The symmetric quasi-classical model using on-the-fly time-dependent density functional theory within the Tamm-Dancoff approximation

Abstract

The primary computational challenge when simulating nonadiabatic ab initio molecular dynamics is the unfavorable compute costs of electronic structure calculations with molecular size. Simple electronic structure theories, like time-dependent density functional theory within the Tamm-Dancoff approximation (TDDFT/TDA), alleviate this cost for moderately sized molecular systems simulated on realistic time scales. Although TDDFT/TDA does have some limitations in accuracy, an appealing feature is that, in addition to including electron correlation through the use of a density functional, the cost of calculating analytic nuclear gradients and nonadiabatic coupling vectors is often computationally feasible even for moderately-sized basis sets.
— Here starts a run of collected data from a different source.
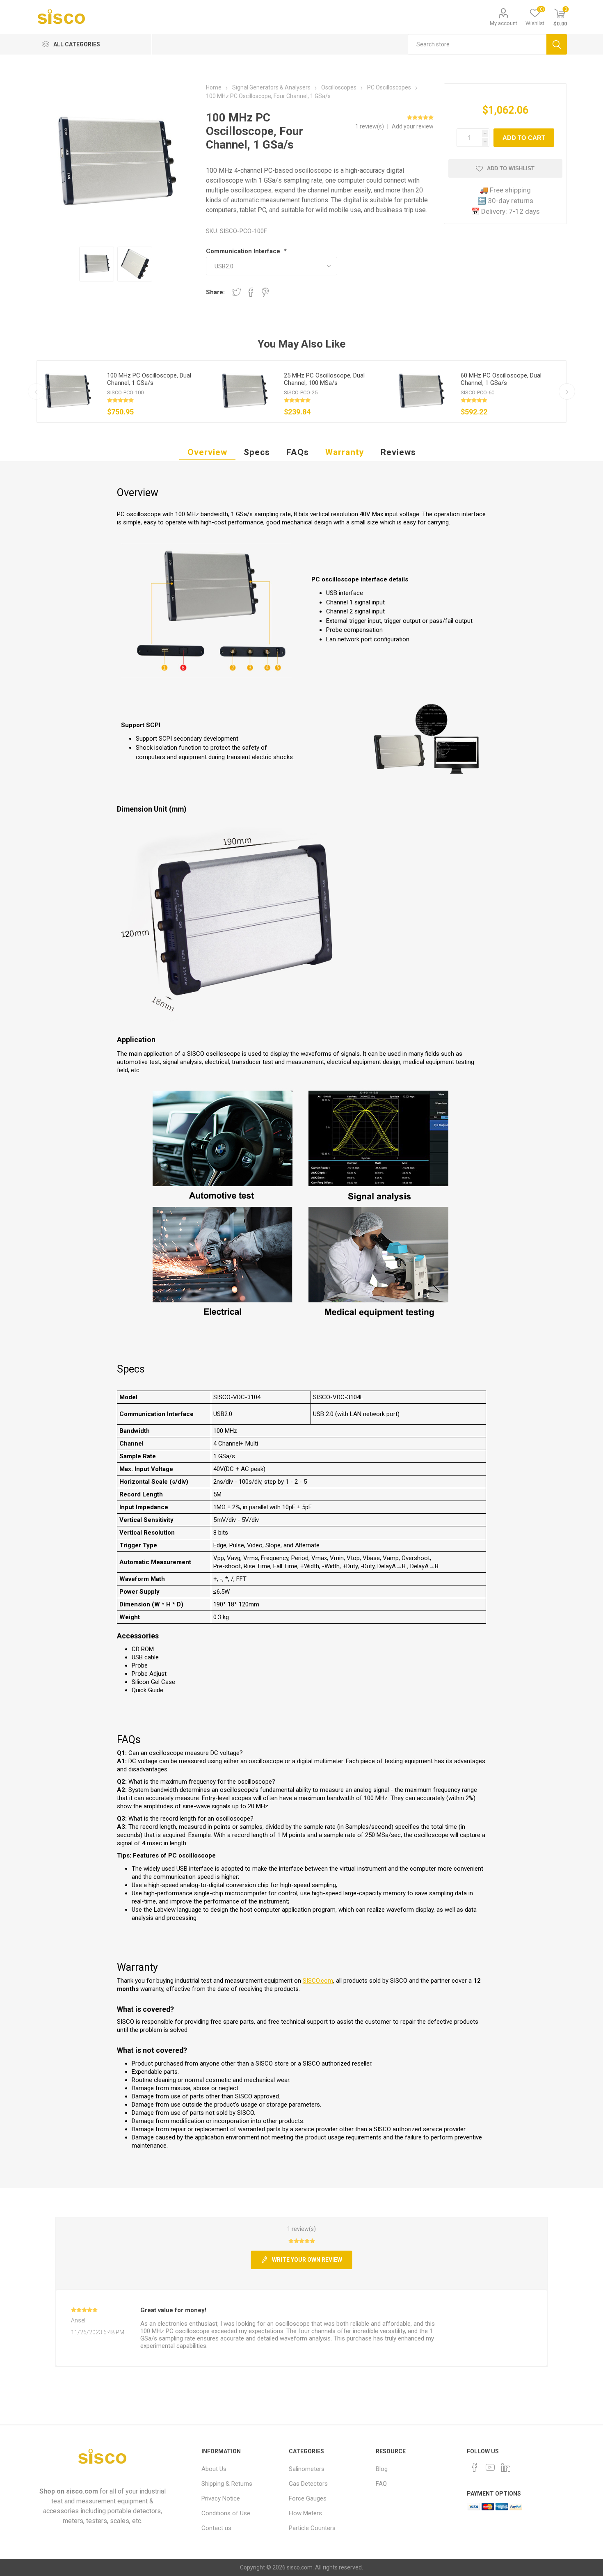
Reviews (398, 452)
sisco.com (82, 2491)
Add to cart (523, 137)
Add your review (413, 126)
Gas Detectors (308, 2483)
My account (503, 23)
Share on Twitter (236, 292)
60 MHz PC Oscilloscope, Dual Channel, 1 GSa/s (501, 379)
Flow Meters (305, 2513)
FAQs (297, 452)
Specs (257, 452)
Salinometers (306, 2469)
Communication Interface (244, 251)
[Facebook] (474, 2467)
In this work, some of the benefits and limitations of TDDFT/TDA are discussed and analyzed with regard to its applicability as a "back-end" electronic structure method for the symmetric quasi-classical Meyer-Miller model (SQC/MM). In order to investigate the benefits and limitations of TDDFT/TDA, SQC/MM is employed to predict and analyze a prototypical example of excited-state hydrogen transfer in gas-phase malonaldehyde. Then, the ring-opening dynamics of selenophene are simulated which highlight some of the deficiencies of TDDFT/TDA. Additionally, some new algorithms are proposed that speed up the calculation of analytic nuclear gradients and nonadiabatic coupling vectors for a set of excited electronic states.